Exacerbations in the pre- and post-COPD diagnosis periods

Barbara P Yawn 1,, Peter Wollan 1, Matthew Rank 2
PMCID: PMC5045011  PMID: 27774019

Abstract

Purpose

Chronic obstructive pulmonary disease (COPD) is usually recognized in its later stages, delaying therapeutic opportunities. Screening questionnaires have modest sensitivities and specificities. Adding questions about prior respiratory events might improve screening characteristics.

Methods

Using administrative data from all health care facilities in Olmsted County, Minnesota USA, we identified all adults with an initial diagnosis of COPD from 2005 through 2007. For each individual we identified all coded lower and upper respiratory events in the 2 years before and the 2 years after the COPD diagnosis and categorized them as probable or possible COPD exacerbations.

Results

356 women and 346 men (N = 702) with a mean age of 67.5 years and 66.6 years respectively had a first diagnosis of COPD during the study period. Respiratory events in the 2 years prior to a COPD diagnosis were common with a range of 0 to 16 events per individual and a mean (SD) of 2.04 (2.14), 1.38 (1.86) all of which were probable COPD exacerbations. Prediagnostic respiratory events were predictive of similar events in the post diagnostic period (odds ratio = 1.6, 95% confidence interval [CI] 1.3 to 1.8).

Conclusion

Inquiring about the number and type of upper or lower respiratory events in the 2 past years may be a useful addition to the “screening” criteria to improve COPD identification, especially those at risk of frequent exacerbations.

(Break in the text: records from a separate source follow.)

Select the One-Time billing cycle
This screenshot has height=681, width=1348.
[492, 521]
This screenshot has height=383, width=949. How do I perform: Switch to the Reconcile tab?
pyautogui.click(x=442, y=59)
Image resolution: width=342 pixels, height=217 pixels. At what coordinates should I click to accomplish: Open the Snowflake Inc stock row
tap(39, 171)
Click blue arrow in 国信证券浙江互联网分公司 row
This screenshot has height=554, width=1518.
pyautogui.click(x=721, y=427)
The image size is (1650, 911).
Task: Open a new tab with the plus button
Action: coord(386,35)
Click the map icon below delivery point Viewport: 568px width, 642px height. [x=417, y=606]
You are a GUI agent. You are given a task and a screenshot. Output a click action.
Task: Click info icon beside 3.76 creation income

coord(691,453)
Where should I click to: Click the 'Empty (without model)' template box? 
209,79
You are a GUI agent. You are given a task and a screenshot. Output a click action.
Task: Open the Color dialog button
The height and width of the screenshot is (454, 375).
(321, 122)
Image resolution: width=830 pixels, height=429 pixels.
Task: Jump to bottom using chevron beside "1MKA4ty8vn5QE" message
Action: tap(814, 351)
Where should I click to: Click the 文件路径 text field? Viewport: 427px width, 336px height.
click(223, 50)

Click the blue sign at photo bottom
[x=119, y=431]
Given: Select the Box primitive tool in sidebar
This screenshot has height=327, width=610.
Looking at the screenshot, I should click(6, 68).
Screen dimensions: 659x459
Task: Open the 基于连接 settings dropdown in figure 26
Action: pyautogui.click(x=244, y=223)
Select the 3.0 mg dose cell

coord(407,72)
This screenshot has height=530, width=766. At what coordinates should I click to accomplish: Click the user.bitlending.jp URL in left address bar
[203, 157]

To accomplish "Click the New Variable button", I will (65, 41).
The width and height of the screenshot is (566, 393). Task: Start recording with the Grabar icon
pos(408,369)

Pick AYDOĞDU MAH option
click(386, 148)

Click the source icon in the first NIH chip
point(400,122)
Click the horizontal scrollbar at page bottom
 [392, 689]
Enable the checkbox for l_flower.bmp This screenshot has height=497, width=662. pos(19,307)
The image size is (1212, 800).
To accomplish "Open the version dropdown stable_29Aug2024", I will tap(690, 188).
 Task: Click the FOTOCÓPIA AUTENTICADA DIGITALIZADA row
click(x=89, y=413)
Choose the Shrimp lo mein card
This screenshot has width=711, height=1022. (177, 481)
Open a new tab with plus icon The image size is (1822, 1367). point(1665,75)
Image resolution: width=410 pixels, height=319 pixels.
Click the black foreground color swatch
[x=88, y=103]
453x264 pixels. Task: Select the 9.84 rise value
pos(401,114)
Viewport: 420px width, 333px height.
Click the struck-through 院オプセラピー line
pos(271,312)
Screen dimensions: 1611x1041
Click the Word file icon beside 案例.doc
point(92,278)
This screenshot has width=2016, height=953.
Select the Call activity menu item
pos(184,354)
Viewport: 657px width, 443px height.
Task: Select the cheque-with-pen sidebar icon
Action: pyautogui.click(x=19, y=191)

Keywords: pulmonary disease, chronic obstructive, mass screening, case finding, exacerbations, respiratory tract infections

Introduction

Chronic obstructive pulmonary disease (COPD) is common, affecting up to 5%–8% of adults, primarily those over age 45 who are current or former smokers.14 Advances in therapies over the past decade can improve the COPD patient’s quality of life, functional status, decrease exacerbations and, in the case of oxygen and smoking cessation, increase longevity.58 While awareness of COPD has increased in the past decade, COPD remains under-diagnosed and inadequately treated.2,9

Early diagnosis of COPD remains challenging. Universal spirometry screening for COPD identification is not recommended.10 Age, and being a current or former smoker are insufficient to serve as risk factors warranting spirometry evaluation since 60% to 80% of long term smokers will not develop COPD.11 To overcome this gap in identifying sufficient risk to warrant diagnostic evaluation, several COPD screening or case finding survey tools have been developed.1214 The sensitivity, specificity, and positive predictive value of the COPD-Population Screener (COPD-PS)12 and the Lung Function Questionnaire (LFQ)13 are better than the use of age and smoking status alone but fall short of a sensitivity rate desirable for a screening tool. This study is intended to explore another potential “risk” factor that might be included in the next generation of COPD screening tools. Just as children often have multiple respiratory events prior to being recognized and diagnosed with asthma,15 older adults may have similar increases in respiratory events prior to their first COPD diagnosis. If true, frequency of respiratory events could be added as a domain in the next generation COPD case finding or screening tools. The history of frequent prediagnosis exacerbations may also help predict the COPD “frequent exacerbators”, a category of special interest.16

Methods

Overview

This is a retrospective study using administrative and medical records data. Using the resources of the Rochester Epidemiology Project (REP), all individuals who had a first diagnosis of COPD from January 1, 2005 through December 31, 2007 were identified using ICD-9 codes for chronic bronchitis, emphysema or COPD (Table 1). Patients with other chronic lung diseases such as idiopathic pulmonary fibrosis (IPF), lung cancer and asthma diagnostic codes during the two years prior to the first COPD diagnosis were excluded. While this may have excluded some individuals with COPD who were labeled as asthma, the objective of the study was to assess new COPD cases without prior therapy for any obstructive lung disease.

Table 1.

ICD-9 codes used as diagnoses of interest

Definition of COPD diagnosis
One or more visits with any of following ICD-9 codes in 2006–2007
 491.2xx
 492xx
 496
Respiratory illness visit codes
Probable COPD exacerbations
 Wheezing 786.07
 COPD exacerbation 491.21
 Bronchitis 466.xx or 490.xx
 Pneumonia/pneumonitis/influenza 480–488
 Burst of oral steroids From e-prescribing data
 Emergency room or hospitalization for respiratory event From local codes developed in billing for site of visit
Possible COPD exacerbations
 Coughing 786.2.xx
 URI 462.xx or 461.xx or 465.xx

Abbreviations: COPD, chronic obstructive pulmonary disease; URI, upper respiratory infection.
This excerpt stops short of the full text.